* _WHAT IS BEING ASKED_: Only those lines in the data below from the line containing "The height and width of the screenshot is (271, 558)." through the line containing "You are a computer-use agent. Viewport: 733px", both included, should be restated word for word.

[Dataset entries]

★ ★ ★ ★ ★ ★ ★

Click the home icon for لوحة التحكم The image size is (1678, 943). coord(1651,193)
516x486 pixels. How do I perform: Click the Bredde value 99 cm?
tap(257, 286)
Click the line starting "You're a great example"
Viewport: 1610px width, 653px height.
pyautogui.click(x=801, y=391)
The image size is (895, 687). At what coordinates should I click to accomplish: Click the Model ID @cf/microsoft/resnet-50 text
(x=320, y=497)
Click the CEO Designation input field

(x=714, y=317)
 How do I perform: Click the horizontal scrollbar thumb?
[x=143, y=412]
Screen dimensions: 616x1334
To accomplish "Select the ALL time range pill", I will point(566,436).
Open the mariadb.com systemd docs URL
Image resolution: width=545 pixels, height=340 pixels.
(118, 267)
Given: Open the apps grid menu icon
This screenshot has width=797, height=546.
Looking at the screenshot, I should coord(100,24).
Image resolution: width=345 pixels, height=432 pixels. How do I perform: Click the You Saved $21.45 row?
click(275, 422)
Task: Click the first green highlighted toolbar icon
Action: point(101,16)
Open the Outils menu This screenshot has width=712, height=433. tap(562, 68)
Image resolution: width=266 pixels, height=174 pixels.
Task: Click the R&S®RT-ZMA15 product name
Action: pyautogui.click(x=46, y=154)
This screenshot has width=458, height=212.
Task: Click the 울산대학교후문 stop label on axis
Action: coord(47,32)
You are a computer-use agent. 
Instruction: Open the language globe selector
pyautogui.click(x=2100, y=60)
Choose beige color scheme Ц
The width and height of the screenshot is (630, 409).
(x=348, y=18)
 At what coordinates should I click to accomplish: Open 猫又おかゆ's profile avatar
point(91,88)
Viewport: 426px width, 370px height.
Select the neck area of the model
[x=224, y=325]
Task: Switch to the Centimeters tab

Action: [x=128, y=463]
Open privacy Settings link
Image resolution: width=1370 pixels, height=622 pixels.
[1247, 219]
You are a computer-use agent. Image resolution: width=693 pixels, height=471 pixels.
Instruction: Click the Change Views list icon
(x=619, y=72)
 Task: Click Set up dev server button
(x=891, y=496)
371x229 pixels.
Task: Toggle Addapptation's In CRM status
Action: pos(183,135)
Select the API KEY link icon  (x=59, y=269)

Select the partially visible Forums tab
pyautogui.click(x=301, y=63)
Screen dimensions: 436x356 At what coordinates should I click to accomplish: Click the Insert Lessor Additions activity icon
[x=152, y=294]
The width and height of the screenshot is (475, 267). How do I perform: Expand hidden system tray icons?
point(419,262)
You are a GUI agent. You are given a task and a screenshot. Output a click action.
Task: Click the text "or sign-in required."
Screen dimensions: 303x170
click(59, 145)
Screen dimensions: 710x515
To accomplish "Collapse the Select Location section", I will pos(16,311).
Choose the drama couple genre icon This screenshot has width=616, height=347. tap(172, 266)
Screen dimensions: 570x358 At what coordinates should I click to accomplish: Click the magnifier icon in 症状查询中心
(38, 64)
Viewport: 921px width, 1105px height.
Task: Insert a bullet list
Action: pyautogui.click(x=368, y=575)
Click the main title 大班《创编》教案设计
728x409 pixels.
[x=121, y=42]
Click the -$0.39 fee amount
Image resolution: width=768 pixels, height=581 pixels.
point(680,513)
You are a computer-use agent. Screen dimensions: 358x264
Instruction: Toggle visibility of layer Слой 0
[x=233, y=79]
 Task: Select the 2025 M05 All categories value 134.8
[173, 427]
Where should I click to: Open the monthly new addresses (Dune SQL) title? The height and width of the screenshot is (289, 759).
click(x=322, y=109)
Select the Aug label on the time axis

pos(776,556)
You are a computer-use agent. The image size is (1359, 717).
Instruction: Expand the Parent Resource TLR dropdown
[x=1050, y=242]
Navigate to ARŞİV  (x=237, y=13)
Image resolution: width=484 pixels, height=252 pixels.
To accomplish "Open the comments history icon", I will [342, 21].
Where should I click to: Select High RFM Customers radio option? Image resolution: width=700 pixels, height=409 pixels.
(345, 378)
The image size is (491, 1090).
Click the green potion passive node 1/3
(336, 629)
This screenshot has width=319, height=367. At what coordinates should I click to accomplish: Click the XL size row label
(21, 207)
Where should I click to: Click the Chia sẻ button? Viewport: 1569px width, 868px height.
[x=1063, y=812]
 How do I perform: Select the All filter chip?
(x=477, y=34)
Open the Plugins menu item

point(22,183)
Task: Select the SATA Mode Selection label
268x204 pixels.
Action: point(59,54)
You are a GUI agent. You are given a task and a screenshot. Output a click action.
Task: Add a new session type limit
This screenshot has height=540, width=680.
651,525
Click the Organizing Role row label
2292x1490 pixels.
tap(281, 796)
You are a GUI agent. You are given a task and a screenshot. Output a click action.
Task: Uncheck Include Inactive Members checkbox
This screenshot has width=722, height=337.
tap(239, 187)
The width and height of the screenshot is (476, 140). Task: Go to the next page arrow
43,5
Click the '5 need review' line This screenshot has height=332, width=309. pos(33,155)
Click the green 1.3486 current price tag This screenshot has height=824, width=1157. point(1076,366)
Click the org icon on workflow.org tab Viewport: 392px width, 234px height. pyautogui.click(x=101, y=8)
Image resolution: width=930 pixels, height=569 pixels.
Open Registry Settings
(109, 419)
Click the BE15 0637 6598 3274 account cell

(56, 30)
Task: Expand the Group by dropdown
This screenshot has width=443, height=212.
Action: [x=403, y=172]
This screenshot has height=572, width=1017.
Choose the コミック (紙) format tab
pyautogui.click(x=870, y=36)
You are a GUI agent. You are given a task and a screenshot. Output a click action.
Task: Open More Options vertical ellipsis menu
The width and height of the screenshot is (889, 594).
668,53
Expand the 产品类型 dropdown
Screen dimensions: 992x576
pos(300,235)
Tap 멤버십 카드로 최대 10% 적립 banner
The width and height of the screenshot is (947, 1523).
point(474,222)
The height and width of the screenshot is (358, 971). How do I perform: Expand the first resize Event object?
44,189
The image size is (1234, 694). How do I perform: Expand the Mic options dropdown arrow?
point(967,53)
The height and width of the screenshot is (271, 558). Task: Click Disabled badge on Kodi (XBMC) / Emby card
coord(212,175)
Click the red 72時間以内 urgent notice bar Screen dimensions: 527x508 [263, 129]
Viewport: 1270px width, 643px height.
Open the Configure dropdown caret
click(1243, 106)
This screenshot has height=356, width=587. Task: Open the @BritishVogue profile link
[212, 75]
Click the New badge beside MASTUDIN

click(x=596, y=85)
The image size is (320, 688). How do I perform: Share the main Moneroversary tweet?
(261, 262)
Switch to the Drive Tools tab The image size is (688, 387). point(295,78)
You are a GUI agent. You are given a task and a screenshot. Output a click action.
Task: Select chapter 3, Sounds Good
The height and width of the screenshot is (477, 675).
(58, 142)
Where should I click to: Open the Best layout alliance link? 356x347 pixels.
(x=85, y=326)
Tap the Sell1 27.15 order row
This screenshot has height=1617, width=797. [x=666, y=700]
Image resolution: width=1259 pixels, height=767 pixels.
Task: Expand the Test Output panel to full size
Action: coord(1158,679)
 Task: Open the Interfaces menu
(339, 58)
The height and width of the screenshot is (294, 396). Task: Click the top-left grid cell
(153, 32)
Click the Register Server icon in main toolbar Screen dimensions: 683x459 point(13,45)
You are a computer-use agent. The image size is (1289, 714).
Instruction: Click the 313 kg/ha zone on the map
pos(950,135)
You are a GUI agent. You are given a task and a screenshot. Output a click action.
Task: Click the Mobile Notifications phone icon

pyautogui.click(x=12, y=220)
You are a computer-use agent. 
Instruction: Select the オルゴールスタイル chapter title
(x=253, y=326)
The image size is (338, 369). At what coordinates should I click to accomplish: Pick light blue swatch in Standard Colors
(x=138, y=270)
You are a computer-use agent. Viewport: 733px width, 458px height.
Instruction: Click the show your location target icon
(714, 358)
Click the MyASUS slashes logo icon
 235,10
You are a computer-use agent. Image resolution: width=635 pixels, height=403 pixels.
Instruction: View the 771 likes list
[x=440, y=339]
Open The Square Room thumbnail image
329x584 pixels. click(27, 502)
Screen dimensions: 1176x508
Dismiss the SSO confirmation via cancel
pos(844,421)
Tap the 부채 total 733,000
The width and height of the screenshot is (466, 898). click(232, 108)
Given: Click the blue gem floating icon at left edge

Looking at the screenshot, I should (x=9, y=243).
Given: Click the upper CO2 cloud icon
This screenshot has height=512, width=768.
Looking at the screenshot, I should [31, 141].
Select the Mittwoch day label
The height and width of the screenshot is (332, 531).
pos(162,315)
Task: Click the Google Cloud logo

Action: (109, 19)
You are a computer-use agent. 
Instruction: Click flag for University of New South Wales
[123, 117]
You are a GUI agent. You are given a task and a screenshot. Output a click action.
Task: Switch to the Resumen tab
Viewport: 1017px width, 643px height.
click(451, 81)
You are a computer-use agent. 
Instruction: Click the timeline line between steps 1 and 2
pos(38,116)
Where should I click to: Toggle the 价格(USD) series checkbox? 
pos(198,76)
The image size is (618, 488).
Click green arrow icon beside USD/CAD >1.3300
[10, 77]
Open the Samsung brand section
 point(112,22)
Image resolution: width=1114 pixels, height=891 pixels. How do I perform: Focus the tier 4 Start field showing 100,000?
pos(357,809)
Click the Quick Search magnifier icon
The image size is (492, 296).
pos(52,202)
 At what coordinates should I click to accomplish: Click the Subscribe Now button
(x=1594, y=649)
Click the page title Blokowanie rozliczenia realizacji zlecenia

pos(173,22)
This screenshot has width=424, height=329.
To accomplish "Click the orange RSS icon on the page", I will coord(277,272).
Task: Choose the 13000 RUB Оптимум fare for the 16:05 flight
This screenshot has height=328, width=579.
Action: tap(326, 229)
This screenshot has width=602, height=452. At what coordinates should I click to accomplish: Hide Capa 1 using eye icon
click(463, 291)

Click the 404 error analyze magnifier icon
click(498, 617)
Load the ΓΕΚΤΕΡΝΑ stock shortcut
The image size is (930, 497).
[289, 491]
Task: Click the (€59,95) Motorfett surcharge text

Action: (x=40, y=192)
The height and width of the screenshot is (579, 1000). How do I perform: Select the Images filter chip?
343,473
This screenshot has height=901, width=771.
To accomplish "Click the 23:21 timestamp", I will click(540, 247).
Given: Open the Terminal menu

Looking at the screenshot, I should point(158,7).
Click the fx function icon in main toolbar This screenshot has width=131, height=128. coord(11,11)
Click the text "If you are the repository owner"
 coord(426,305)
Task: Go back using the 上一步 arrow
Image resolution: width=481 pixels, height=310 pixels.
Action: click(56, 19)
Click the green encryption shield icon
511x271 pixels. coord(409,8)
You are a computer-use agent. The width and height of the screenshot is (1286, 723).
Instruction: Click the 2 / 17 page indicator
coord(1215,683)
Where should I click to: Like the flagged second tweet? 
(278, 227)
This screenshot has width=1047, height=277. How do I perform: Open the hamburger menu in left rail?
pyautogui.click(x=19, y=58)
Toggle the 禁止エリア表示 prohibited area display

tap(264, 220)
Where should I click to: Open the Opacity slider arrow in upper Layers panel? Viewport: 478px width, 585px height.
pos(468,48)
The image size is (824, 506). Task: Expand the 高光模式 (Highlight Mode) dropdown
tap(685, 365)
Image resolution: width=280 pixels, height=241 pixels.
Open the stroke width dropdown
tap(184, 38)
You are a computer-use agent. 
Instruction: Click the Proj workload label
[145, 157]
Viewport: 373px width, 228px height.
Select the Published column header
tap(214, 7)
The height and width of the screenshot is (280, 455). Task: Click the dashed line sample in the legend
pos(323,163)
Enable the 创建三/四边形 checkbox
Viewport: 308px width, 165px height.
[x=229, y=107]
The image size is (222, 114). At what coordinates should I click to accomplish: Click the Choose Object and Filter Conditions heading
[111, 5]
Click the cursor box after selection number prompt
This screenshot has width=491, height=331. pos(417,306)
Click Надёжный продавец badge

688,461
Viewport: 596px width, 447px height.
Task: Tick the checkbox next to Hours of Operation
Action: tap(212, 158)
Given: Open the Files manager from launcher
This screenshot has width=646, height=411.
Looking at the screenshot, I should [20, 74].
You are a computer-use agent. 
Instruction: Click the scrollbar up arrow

★ ★ ★ ★ ★ ★ ★

* _COMPLETED TASK_:
The height and width of the screenshot is (271, 558). Task: Click Disabled badge on Kodi (XBMC) / Emby card
coord(212,175)
Click the red 72時間以内 urgent notice bar Screen dimensions: 527x508 [263, 129]
Viewport: 1270px width, 643px height.
Open the Configure dropdown caret
click(1243, 106)
This screenshot has height=356, width=587. Task: Open the @BritishVogue profile link
[212, 75]
Click the New badge beside MASTUDIN

click(x=596, y=85)
The image size is (320, 688). How do I perform: Share the main Moneroversary tweet?
(261, 262)
Switch to the Drive Tools tab The image size is (688, 387). point(295,78)
You are a GUI agent. You are given a task and a screenshot. Output a click action.
Task: Select chapter 3, Sounds Good
The height and width of the screenshot is (477, 675).
(58, 142)
Where should I click to: Open the Best layout alliance link? 356x347 pixels.
(x=85, y=326)
Tap the Sell1 27.15 order row
This screenshot has height=1617, width=797. [x=666, y=700]
Image resolution: width=1259 pixels, height=767 pixels.
Task: Expand the Test Output panel to full size
Action: coord(1158,679)
 Task: Open the Interfaces menu
(339, 58)
The height and width of the screenshot is (294, 396). Task: Click the top-left grid cell
(153, 32)
Click the Register Server icon in main toolbar Screen dimensions: 683x459 point(13,45)
You are a computer-use agent. The image size is (1289, 714).
Instruction: Click the 313 kg/ha zone on the map
pos(950,135)
You are a GUI agent. You are given a task and a screenshot. Output a click action.
Task: Click the Mobile Notifications phone icon

pyautogui.click(x=12, y=220)
You are a computer-use agent. 
Instruction: Select the オルゴールスタイル chapter title
(x=253, y=326)
The image size is (338, 369). At what coordinates should I click to accomplish: Pick light blue swatch in Standard Colors
(x=138, y=270)
You are a computer-use agent. Viewport: 733px width, 458px height.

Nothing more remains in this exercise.